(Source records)
--- START ---
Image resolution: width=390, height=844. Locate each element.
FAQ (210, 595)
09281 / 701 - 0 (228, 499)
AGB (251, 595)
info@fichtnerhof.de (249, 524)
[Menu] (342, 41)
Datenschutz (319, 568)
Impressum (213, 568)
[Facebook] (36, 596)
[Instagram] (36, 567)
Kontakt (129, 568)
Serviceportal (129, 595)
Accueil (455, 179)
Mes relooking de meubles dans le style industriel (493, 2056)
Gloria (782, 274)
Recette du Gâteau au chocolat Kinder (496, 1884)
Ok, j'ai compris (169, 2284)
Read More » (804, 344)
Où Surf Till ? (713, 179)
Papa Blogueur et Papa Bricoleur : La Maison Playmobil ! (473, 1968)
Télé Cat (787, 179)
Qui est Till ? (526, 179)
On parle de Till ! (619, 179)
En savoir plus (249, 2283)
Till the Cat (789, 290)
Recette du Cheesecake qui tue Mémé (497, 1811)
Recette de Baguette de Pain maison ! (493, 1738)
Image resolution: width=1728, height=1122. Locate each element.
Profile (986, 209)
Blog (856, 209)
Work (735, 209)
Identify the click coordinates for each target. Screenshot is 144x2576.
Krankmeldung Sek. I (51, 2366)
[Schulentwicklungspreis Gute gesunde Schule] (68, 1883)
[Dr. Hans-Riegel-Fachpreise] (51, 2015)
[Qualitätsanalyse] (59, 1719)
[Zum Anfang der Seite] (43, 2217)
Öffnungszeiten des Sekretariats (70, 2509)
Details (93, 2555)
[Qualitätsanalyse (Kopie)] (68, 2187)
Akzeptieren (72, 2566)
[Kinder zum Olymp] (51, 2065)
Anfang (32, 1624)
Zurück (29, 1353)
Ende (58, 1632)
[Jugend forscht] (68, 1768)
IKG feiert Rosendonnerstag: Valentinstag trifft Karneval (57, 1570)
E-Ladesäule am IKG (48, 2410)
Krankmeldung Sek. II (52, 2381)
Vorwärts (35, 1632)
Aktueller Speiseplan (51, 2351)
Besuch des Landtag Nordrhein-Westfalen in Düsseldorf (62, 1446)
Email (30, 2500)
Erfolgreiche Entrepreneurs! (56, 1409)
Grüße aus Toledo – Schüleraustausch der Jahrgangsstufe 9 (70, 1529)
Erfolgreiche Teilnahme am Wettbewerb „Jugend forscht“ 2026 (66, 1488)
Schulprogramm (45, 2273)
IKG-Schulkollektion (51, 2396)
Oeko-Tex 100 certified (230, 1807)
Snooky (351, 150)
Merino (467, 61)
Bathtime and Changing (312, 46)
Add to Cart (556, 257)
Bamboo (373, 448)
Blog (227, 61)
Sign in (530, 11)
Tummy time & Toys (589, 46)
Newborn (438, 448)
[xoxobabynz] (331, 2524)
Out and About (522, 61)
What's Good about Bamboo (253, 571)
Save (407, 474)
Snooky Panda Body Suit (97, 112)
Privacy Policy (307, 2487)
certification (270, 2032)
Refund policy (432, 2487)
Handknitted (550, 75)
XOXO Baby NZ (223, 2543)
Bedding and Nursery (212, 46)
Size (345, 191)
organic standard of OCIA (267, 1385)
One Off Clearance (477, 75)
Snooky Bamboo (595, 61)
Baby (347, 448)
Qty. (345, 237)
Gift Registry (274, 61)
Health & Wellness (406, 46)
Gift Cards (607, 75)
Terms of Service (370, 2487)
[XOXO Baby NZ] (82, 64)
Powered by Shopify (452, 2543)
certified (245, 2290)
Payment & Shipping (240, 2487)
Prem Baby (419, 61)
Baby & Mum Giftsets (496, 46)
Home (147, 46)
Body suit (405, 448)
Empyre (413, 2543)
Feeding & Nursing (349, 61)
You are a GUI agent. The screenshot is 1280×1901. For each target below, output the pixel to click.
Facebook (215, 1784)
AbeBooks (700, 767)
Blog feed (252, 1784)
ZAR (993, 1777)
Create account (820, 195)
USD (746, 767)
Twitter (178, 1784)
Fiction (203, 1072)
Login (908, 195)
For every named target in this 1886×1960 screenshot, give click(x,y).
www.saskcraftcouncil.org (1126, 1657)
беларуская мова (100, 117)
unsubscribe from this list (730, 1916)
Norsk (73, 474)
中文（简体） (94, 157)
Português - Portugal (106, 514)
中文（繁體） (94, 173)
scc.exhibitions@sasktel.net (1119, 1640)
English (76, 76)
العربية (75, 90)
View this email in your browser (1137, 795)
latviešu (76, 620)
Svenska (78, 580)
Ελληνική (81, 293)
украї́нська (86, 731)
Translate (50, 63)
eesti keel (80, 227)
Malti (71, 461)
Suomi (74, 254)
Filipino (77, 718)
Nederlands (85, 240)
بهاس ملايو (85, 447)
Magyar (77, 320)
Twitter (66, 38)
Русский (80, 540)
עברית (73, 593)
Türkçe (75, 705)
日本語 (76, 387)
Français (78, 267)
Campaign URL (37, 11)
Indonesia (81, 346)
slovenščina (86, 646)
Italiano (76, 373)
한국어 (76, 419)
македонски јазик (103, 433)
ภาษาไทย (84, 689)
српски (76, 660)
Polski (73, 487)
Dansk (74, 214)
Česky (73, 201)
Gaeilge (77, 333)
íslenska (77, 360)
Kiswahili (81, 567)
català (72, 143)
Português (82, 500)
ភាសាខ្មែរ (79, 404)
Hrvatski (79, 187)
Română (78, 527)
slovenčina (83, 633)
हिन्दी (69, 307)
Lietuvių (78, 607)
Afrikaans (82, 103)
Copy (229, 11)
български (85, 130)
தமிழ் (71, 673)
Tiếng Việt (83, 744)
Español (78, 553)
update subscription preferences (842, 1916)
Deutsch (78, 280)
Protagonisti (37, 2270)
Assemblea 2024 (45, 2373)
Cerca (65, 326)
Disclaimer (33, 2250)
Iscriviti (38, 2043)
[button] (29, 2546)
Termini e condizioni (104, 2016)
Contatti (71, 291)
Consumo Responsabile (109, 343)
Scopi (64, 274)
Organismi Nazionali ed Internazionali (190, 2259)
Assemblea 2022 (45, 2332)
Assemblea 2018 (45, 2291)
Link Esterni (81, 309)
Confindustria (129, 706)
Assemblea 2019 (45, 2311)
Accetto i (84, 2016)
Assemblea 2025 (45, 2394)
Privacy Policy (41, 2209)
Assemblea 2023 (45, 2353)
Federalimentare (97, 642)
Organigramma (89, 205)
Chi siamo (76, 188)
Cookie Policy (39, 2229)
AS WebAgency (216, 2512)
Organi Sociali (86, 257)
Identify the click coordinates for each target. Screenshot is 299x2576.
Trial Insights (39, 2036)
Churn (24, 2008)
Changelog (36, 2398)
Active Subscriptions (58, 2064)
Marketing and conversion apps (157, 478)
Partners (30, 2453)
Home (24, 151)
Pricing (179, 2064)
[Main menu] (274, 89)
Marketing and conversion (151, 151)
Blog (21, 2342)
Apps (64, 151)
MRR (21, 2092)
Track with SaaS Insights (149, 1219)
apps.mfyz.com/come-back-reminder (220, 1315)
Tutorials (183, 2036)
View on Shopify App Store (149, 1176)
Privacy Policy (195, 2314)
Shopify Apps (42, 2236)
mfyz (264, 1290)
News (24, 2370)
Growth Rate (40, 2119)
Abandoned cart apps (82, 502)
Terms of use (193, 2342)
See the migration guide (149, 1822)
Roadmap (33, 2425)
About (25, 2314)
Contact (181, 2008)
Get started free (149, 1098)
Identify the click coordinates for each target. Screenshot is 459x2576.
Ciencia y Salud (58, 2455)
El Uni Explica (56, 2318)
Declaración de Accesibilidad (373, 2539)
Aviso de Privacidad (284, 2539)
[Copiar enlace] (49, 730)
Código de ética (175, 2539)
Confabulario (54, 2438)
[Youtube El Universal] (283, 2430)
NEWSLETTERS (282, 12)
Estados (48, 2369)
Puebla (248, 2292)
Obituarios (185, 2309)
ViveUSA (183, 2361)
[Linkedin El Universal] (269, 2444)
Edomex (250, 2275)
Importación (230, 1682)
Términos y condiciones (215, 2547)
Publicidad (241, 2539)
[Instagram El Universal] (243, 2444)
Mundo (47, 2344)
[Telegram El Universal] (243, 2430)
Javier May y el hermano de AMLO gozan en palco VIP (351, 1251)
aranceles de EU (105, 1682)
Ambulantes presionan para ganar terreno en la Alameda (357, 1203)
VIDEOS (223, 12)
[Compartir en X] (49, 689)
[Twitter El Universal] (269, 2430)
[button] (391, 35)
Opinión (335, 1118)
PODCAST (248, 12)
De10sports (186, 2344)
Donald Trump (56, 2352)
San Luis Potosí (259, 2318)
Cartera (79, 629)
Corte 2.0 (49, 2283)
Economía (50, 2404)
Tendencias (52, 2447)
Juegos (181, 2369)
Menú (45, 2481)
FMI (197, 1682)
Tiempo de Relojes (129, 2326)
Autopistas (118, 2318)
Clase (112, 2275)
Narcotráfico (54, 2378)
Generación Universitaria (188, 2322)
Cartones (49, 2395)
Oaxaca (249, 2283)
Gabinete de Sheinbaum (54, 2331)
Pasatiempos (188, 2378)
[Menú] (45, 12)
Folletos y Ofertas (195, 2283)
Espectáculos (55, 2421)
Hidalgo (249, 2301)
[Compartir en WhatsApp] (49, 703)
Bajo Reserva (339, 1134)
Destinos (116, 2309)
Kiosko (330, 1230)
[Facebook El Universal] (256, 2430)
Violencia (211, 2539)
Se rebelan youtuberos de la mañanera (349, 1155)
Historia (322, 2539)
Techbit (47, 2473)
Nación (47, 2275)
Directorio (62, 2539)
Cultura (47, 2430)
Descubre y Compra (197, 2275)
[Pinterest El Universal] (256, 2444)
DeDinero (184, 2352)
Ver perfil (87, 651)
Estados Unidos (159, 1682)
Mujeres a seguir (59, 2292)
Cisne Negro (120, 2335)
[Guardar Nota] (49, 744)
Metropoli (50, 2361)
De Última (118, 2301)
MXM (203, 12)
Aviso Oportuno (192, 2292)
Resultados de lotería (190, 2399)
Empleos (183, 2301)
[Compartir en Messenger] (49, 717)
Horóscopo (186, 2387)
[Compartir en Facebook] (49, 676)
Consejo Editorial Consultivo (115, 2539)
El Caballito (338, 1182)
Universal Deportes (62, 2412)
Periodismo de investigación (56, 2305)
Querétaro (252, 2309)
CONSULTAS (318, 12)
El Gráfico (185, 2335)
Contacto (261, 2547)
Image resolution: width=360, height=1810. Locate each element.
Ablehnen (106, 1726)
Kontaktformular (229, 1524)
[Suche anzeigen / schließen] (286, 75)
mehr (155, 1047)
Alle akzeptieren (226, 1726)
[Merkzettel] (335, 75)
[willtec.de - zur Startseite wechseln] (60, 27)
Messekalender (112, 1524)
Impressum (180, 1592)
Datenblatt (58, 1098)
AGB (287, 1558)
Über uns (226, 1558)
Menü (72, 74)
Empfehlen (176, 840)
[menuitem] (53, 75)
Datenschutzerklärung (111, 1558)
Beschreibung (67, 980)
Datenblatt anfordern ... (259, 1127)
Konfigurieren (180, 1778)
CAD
--- END ---
**Task:**
The lines above, starting at the one with "Recette du Gâteau" and ending at the one with "[Qualitätsanalyse (Kopie)] (68, 2187)", are the only ones to return, exactly as written.

**Exercise response:**
Recette du Gâteau au chocolat Kinder (496, 1884)
Ok, j'ai compris (169, 2284)
Read More » (804, 344)
Où Surf Till ? (713, 179)
Papa Blogueur et Papa Bricoleur : La Maison Playmobil ! (473, 1968)
Télé Cat (787, 179)
Qui est Till ? (526, 179)
On parle de Till ! (619, 179)
En savoir plus (249, 2283)
Till the Cat (789, 290)
Recette du Cheesecake qui tue Mémé (497, 1811)
Recette de Baguette de Pain maison ! (493, 1738)
Image resolution: width=1728, height=1122. Locate each element.
Profile (986, 209)
Blog (856, 209)
Work (735, 209)
Identify the click coordinates for each target. Screenshot is 144x2576.
Krankmeldung Sek. I (51, 2366)
[Schulentwicklungspreis Gute gesunde Schule] (68, 1883)
[Dr. Hans-Riegel-Fachpreise] (51, 2015)
[Qualitätsanalyse] (59, 1719)
[Zum Anfang der Seite] (43, 2217)
Öffnungszeiten des Sekretariats (70, 2509)
Details (93, 2555)
[Qualitätsanalyse (Kopie)] (68, 2187)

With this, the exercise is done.